YOUR OBJECTIVE:
Lines from the listing below that contain the string "resolution" are to be reported.

DATA LISTING:
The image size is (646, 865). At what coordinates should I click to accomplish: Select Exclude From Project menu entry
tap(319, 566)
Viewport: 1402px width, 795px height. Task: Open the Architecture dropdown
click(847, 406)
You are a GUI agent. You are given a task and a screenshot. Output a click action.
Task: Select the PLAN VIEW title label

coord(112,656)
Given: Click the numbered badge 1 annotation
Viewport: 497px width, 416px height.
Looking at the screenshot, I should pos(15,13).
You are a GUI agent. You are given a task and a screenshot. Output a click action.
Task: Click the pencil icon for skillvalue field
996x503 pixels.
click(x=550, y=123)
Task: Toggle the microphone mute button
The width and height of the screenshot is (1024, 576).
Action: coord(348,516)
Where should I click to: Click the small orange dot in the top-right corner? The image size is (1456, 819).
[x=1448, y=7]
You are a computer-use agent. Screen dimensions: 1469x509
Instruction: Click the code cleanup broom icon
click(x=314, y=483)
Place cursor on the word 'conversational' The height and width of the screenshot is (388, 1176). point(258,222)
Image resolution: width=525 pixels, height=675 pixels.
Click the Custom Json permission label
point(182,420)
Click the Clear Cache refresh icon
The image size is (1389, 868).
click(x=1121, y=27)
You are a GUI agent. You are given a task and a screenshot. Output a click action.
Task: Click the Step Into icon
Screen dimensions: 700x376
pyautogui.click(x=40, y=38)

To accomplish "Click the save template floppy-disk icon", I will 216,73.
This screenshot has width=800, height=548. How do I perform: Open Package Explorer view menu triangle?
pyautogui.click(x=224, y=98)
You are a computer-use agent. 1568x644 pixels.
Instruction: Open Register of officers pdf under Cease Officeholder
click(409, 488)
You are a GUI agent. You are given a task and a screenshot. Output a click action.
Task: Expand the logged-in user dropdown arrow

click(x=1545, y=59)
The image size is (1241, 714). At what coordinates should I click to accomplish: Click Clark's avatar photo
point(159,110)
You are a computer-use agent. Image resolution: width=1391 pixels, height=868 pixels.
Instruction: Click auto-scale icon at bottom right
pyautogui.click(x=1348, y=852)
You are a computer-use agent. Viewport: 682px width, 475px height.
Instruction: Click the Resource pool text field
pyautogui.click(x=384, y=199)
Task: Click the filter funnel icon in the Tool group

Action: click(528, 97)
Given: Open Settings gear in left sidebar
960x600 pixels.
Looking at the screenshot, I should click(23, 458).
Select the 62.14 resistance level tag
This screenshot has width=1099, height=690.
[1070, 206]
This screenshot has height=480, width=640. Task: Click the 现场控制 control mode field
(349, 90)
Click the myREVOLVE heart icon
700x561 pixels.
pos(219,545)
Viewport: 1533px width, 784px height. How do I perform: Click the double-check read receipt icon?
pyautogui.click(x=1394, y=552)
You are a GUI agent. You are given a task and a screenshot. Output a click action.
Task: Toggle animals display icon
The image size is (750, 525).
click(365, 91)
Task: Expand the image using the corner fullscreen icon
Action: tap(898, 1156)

ANSWER SECTION:
Image resolution: width=525 pixels, height=675 pixels.
You are a computer-use agent. Image resolution: width=1391 pixels, height=868 pixels.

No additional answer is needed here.